Alain O'Dea alain.odea@REDACTED
Mon Feb 7 18:14:26 CET 2011


On 2011-02-07, at 13:23, Steve Vinoski <vinoski@REDACTED> wrote:

> On Sun, Feb 6, 2011 at 10:32 AM, Alain O'Dea <alain.odea@REDACTED> wrote:
>> Hi David:
>> 
>> I totally agree with Lukas.  I could bot make heads or tails of REST on YAWS.  It seemed like a square peg in a round hole.
> 
> No offense, but I don't think this statement makes much sense because
> it implies that writing RESTful applications with Yaws is impossible,
> which most definitely is not the case:
> 
> http://www.infoq.com/articles/vinoski-erlang-rest

Wait a second, I was not claiming that nor did I intend to imply that YAWS is incapable of REST.  I found YAWS required more conditional code for HTTP lifecycle issues that Webmachine encapsulates.  I found YAWS to be awkward for building RESTful interfaces.

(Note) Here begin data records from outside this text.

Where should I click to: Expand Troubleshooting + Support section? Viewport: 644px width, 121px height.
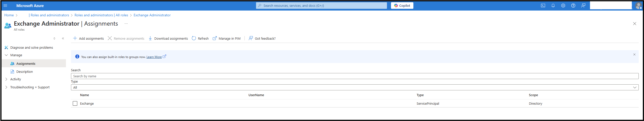[30, 87]
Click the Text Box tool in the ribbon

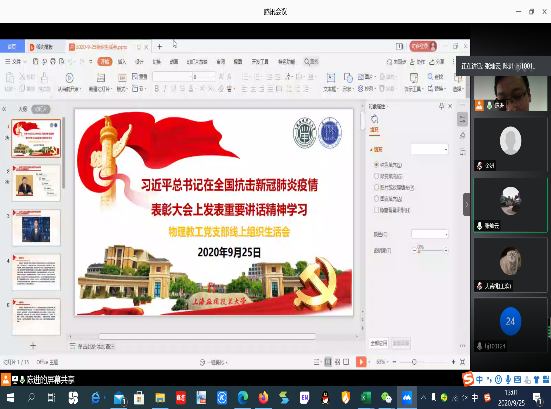tap(331, 82)
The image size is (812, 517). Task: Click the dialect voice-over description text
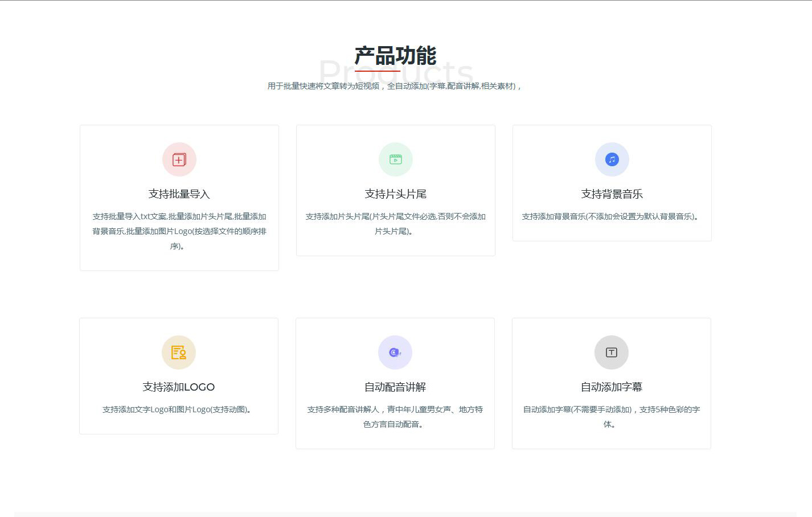395,417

> The nice thing that Webmachine does for you is encode the rules of the
> HTTP application protocol, thereby making it hard for your app to get
> those wrong, but that by itself is still not enough to guarantee
> RESTfulness. Only the application itself, regardless of underlying
> framework or web server, can determine RESTfulness.

It does help a lot though :)

> For example, one of the most important constraints of the REST
> architectural style is "hypermedia as the engine of application
> state," which means for each request, the server uses hypermedia to
> direct each client application (user agent) to possible next steps
> given what it just requested. Many apps claiming to be RESTful fail
> miserably on this critical constraint, and thus are not actually
> RESTful, because they don't use a standard media type that supports
> links (or use Link headers) -- they instead use custom media types
> based on JSON or XML that require the client to be specifically
> coupled to the server so it can interpret the custom media type. In my
> InfoQ article linked above from 2008 I failed to give this critical
> constraint the focus it requires.

The HATEOAS point is hugely important.  I have failed at this in Scrumjet and it definitely leads to coupling.